Stored data:
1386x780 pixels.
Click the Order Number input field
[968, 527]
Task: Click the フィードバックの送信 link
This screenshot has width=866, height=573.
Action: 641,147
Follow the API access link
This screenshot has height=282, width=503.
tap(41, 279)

▶ Directions for this task
Write all the entries again precisely as they were given.

▶ Result for this exercise
1386x780 pixels.
Click the Order Number input field
[968, 527]
Task: Click the フィードバックの送信 link
This screenshot has width=866, height=573.
Action: 641,147
Follow the API access link
This screenshot has height=282, width=503.
tap(41, 279)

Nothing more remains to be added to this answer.